Innovation in progress
Diagnostic companies and research groups are already at work on innovative products to address the opioid crisis.
For example, doctors now have available a tool that provides clarity on the cause of treatment failure, and that may help distinguish medication nonresponse from lack of adherence, according to Saladax Biomedical. In March, the firm received CE marking for its first two products in the new MyCare Psychiatry line of rapid tests for antipsychotics. They are for use in clinical chemistry laboratories on high-throughput instruments and can help guide physicians in their decision-making process by providing objective evidence of medication levels within a clinically relevant time, Saladax said.
In January, the American Association for Clinical Chemistry recommended the use of mass spectrometry or chromatography to help combat the opioid epidemic as part of its guidelines for using clinical lab tests to monitor drug therapy in pain management patients.
The AACC said targeted, definitive tests, such as those based on mass spectrometry and chromatography are preferable as a frontline test to immunoassays, the current frontline screening method, because immunoassay testing has a higher rate of incorrect response and sometimes only reveals the drug class present in a patient's urine rather than the specific drug.
Researchers at the University of Virginia School of Medicine and the University of Florida College of Medicine have developed a method to minimize false-negative test results that occur during immunoassay screening for benzodiazepine, a class of psychoactive drugs. So-called benzos were responsible for 30 percent of prescription overdose deaths in 2013, according to the CDC. They are second only to the abuse of opioids in the number of overdose deaths that they cause.
The method, described in The Journal of Applied Laboratory Medicine, optimizes absorbance cutoff values, which are thresholds for determining whether a sample is sent for mass spectrometry confirmatory testing.
Meanwhile, in March, researchers at Sweden's Karolinska Institute said they had established that existing fentanyl immunoassays can effectively detect designer versions of the drug in user's urine.

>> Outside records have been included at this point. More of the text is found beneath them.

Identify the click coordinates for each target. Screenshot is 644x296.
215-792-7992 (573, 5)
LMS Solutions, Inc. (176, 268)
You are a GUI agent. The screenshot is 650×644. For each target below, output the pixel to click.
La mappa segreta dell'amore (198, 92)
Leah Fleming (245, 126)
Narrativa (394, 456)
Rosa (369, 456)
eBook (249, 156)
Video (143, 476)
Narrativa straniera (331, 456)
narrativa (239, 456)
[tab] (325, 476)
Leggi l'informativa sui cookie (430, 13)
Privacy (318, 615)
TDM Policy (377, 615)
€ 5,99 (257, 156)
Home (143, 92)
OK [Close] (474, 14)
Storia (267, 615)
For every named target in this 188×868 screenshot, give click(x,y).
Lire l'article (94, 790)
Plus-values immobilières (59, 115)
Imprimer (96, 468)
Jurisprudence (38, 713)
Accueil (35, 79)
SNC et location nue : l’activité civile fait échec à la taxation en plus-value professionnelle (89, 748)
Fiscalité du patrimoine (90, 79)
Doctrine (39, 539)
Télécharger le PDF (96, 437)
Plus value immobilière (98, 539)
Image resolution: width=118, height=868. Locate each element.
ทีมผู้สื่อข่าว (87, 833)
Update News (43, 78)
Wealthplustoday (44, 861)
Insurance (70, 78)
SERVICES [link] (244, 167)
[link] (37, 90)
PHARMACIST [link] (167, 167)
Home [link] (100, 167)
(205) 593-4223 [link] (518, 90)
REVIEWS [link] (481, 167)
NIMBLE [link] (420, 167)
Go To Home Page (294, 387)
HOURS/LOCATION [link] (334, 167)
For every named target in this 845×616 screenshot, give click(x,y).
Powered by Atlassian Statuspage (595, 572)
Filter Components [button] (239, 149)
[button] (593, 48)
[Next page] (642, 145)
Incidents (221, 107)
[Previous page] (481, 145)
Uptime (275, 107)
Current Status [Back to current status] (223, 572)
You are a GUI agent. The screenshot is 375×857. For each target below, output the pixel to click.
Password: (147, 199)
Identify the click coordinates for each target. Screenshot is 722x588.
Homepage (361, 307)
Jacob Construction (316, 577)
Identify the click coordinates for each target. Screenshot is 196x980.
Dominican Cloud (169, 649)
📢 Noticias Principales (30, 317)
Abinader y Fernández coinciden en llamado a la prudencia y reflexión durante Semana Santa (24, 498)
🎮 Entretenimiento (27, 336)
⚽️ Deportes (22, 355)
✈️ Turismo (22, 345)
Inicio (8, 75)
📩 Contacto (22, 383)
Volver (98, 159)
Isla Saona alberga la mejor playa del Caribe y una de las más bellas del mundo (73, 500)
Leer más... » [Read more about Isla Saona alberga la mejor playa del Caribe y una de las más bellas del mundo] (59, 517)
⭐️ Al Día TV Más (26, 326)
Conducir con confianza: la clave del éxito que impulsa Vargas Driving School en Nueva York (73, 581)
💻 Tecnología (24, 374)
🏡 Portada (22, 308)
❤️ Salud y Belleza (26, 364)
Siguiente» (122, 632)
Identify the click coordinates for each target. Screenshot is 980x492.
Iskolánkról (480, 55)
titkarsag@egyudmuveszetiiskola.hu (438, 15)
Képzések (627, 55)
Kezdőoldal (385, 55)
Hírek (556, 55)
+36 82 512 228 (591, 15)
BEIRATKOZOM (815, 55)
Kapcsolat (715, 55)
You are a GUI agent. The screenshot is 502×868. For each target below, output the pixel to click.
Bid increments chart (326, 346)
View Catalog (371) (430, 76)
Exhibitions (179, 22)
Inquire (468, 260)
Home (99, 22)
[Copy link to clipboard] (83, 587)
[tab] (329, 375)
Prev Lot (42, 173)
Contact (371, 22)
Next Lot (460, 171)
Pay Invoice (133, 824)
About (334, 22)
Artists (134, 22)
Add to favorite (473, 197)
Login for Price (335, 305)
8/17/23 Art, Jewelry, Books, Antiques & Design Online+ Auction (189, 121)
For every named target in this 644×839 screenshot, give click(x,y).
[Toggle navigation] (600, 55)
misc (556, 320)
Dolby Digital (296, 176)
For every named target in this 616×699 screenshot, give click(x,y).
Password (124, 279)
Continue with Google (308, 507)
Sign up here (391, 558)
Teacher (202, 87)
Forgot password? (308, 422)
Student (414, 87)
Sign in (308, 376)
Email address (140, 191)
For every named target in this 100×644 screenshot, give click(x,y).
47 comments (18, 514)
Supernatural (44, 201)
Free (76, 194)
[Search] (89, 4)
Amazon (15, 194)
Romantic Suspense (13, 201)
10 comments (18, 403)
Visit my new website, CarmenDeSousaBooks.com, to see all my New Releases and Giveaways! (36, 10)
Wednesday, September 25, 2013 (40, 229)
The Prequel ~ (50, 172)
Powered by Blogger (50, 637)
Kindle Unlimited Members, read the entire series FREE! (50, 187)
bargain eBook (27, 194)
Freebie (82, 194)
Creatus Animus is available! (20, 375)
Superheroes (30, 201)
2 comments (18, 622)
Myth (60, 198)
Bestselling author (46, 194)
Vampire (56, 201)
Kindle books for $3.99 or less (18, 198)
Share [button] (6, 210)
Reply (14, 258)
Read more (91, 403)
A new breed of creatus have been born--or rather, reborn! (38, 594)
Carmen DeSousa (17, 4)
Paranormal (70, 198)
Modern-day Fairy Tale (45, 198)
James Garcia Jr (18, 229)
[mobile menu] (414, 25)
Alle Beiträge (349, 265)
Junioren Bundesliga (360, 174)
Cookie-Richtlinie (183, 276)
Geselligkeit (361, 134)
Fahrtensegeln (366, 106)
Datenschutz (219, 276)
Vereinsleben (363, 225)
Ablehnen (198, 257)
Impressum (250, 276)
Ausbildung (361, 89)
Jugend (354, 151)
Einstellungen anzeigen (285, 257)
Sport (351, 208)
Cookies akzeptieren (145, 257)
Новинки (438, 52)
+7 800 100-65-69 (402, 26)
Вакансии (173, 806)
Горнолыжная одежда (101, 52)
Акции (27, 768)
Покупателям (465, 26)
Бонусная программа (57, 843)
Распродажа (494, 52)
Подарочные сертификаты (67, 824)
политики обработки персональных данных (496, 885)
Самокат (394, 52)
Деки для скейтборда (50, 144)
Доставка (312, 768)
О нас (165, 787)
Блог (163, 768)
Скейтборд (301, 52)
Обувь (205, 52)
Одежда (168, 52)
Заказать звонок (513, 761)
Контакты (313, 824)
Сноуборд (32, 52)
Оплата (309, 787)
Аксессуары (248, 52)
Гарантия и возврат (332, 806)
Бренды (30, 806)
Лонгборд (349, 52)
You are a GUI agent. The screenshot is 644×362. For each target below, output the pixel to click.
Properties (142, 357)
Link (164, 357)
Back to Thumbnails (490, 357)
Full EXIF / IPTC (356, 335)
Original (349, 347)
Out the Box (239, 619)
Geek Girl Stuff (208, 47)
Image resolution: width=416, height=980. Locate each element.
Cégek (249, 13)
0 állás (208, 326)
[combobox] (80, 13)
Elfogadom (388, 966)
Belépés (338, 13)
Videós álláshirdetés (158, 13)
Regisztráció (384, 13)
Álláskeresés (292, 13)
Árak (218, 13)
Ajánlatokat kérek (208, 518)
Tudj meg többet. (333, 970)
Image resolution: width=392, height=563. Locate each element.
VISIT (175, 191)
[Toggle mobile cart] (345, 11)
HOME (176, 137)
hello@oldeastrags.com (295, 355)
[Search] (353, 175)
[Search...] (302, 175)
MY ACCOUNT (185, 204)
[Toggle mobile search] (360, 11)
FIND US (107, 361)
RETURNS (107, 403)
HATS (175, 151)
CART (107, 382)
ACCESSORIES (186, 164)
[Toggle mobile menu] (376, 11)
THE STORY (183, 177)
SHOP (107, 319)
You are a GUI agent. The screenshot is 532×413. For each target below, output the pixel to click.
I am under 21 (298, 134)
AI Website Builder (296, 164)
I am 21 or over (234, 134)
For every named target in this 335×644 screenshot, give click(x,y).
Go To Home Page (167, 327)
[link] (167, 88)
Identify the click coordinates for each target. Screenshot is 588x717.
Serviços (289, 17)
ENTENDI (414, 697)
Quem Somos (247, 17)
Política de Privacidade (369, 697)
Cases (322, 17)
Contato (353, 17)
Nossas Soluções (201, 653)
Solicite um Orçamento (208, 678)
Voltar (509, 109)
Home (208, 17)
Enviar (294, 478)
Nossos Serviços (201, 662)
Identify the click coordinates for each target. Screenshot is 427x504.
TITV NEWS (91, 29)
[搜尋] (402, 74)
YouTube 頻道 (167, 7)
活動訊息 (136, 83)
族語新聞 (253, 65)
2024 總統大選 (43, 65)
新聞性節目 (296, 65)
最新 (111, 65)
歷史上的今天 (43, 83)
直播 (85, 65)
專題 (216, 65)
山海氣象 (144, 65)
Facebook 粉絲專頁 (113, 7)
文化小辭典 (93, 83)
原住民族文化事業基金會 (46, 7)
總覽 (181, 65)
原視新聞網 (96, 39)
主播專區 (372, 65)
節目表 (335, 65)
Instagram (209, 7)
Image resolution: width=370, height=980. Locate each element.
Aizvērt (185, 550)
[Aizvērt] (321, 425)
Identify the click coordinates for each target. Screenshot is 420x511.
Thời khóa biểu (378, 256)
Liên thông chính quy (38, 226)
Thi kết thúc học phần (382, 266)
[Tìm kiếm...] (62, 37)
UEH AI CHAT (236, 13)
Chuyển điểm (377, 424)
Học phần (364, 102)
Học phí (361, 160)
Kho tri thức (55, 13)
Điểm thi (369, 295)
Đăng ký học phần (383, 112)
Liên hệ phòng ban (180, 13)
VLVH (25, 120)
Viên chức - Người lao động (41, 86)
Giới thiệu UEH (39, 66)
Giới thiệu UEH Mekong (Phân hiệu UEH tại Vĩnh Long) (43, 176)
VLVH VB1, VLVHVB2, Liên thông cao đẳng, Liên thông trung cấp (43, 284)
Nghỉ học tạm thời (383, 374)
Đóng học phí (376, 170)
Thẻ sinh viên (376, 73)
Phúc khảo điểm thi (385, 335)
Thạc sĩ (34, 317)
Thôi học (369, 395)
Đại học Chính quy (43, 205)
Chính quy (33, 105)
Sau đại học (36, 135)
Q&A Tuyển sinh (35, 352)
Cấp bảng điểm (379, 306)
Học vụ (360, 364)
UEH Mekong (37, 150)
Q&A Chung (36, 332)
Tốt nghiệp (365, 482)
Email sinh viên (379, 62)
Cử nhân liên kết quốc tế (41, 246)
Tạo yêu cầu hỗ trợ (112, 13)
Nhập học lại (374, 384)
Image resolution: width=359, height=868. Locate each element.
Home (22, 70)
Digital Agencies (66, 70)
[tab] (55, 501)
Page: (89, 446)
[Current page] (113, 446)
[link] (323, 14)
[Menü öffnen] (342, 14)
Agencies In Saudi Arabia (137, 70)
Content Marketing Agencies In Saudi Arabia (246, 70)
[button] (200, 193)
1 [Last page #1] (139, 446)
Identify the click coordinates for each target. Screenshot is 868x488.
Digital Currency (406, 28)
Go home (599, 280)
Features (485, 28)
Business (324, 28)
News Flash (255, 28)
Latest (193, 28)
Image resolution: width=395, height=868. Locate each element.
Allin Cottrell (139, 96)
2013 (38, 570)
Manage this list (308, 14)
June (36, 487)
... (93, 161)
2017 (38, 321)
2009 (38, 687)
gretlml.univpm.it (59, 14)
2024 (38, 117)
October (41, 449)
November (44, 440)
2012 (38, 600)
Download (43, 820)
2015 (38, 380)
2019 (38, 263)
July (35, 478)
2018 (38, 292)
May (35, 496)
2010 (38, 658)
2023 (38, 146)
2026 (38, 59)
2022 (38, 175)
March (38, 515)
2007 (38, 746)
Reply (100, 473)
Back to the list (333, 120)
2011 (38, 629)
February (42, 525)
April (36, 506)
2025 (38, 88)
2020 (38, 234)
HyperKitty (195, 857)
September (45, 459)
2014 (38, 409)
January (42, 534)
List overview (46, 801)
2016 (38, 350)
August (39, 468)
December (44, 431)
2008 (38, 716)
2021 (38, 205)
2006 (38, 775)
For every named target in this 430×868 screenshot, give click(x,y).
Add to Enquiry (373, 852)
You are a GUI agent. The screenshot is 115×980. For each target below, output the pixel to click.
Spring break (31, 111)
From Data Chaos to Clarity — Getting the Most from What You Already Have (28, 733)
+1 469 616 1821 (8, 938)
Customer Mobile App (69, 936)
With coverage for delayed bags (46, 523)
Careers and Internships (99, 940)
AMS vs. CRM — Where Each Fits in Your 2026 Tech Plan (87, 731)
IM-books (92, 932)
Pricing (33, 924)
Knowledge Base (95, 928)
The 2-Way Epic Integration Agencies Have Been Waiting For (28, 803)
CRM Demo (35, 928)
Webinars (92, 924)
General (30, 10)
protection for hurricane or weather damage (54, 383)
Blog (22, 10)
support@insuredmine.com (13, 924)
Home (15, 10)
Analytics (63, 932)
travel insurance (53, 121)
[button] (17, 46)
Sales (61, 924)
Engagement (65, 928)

Their findings, presented in a study published in the journal Drug Testing and Analysis, indicate that commercial fentanyl tests can be used to screen for designer fentanyl products.
As the number of deaths resulting from fentanyl continue to climb, Pacific Toxicology Laboratories is responding by expanding its test menu to enable doctors to treat their patients for substance abuse linked to the potent opioid. The laboratory provides drug testing, biological monitoring, and medical surveillance among other laboratory services, and recently expanded its menu to include tests for drugs such as fentanyl.
Over the past year or so, an alarming number of deaths has been blamed on overdoses from fentanyl, a fast-acting synthetic opioid, and its analogues.
In the US alone, emergency department visits for suspected opioid overdoses increased 30 percent from July 2016 through Sept. 2017, according to the US Centers for Disease Control and Prevention. In 2016, more than 63,000 people died from drug overdoses in the US, and more than 42,000 of the deaths involved prescription or illicit opioids, the CDC said.
The FDA said that its new challenge is open to products in any stage of development, and it is open to developers of currently marketed devices who are interested in demonstrating that their device has an improved benefit-risk profile in the management of pain.
The agency will accept submissions from June 1, 2018, through Sept. 30, 2018, and intends to announce the selected applicants in November 2018. A team from the FDA's CDRH will evaluate proposals based on the product’s feasibility, potential public health impact, and novelty of the concept.